The Enterprise edition adds additional features like baseline comparisons, date alerts, custom branding, and advanced authentication. For most self-hosted teams, the Community edition is more than enough.

Manage the Container

Here are the common operations you’ll need for day-to-day management.

View Logs

Check application logs when troubleshooting issues:

sudo docker logs --tail 100 openproject

Add -f to follow the log stream in real time.

Backup

Both persistent volumes need to be backed up. Stop the container first to ensure a consistent snapshot:

sudo docker stop openproject
sudo tar czf /opt/openproject-backup-$(date +%F).tar.gz -C /opt openproject/
sudo docker start openproject

This creates a timestamped archive of the PostgreSQL data and uploaded assets. Store copies offsite.

Update to a Newer Version

When a new OpenProject release comes out, update the container with:

sudo docker stop openproject
sudo docker rm openproject
sudo docker pull openproject/openproject:17

Then re-run the same docker run command from the deployment section. Your data persists in the mounted volumes, so nothing is lost. For major version upgrades (e.g., 17 to 18), change the image tag and check the official upgrade notes for any migration steps.

Restart the Container

If OpenProject becomes unresponsive:

sudo docker restart openproject

Give it about 60 seconds to fully initialize before testing the web UI again.

Debian 12: DEB Package Alternative

If you’re running Debian 12 (Bookworm) and prefer a native package installation over Docker, OpenProject provides an official DEB repository through packager.io. The installation is straightforward:

sudo apt install -y apt-transport-https
curl -fsSL https://dl.packager.io/srv/opf/openproject/key | sudo gpg --dearmor -o /etc/apt/keyrings/openproject.gpg
echo "deb [signed-by=/etc/apt/keyrings/openproject.gpg] https://dl.packager.io/srv/deb/opf/openproject/stable/15/debian 12 main" | sudo tee /etc/apt/sources.list.d/openproject.list
sudo apt update
sudo apt install -y openproject

After installation, run the interactive configuration wizard:

sudo openproject configure

This method does not work on Debian 13. The packager.io repository signs packages with SHA1, and Debian 13’s sqv verifier (which replaced gpgv) rejects SHA1 signatures as insecure.
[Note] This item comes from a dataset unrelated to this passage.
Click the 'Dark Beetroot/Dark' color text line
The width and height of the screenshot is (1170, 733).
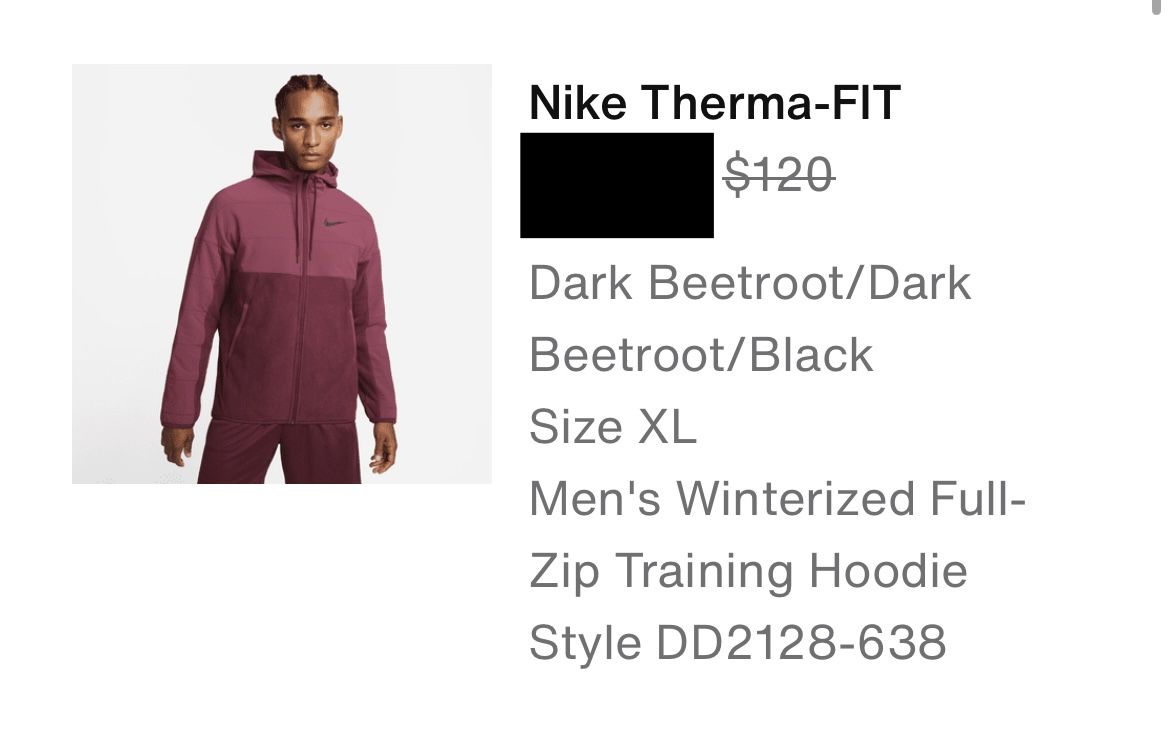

Until the OpenProject team updates their signing, Docker is the only option for Debian 13.

Troubleshooting

503 Service Unavailable Right After Starting

This is normal. OpenProject takes approximately 60 seconds to initialize the database and boot the Puma application server. Wait a full minute after docker start before accessing the web UI. Watch the logs to see when initialization completes:

sudo docker logs -f openproject

Once you see lines about Puma workers being booted, the application is ready.

Password Does Not Meet Requirements

The default password policy requires a minimum of 10 characters. If you keep getting rejected, make sure the password includes uppercase, lowercase, and a number. You can adjust the password policy later in Administration > Authentication > Password settings.

Container Exits Immediately

Check the logs for clues:

sudo docker logs openproject

Common causes include insufficient disk space for the PostgreSQL data directory, or a missing/invalid OPENPROJECT_SECRET_KEY_BASE value. Verify your volume paths exist and have proper write permissions:

ls -la /opt/openproject/

Both pgdata and assets directories should exist and be writable by the Docker daemon.

Nginx Returns 502 Bad Gateway

This means Nginx can’t reach the OpenProject container on port 8080. Confirm the container is running and the port mapping is correct:

sudo docker ps | grep openproject
curl -sI http://localhost:8080

If the container is running but curl returns nothing, the application is still initializing. If the container isn’t listed, check docker ps -a to see if it exited.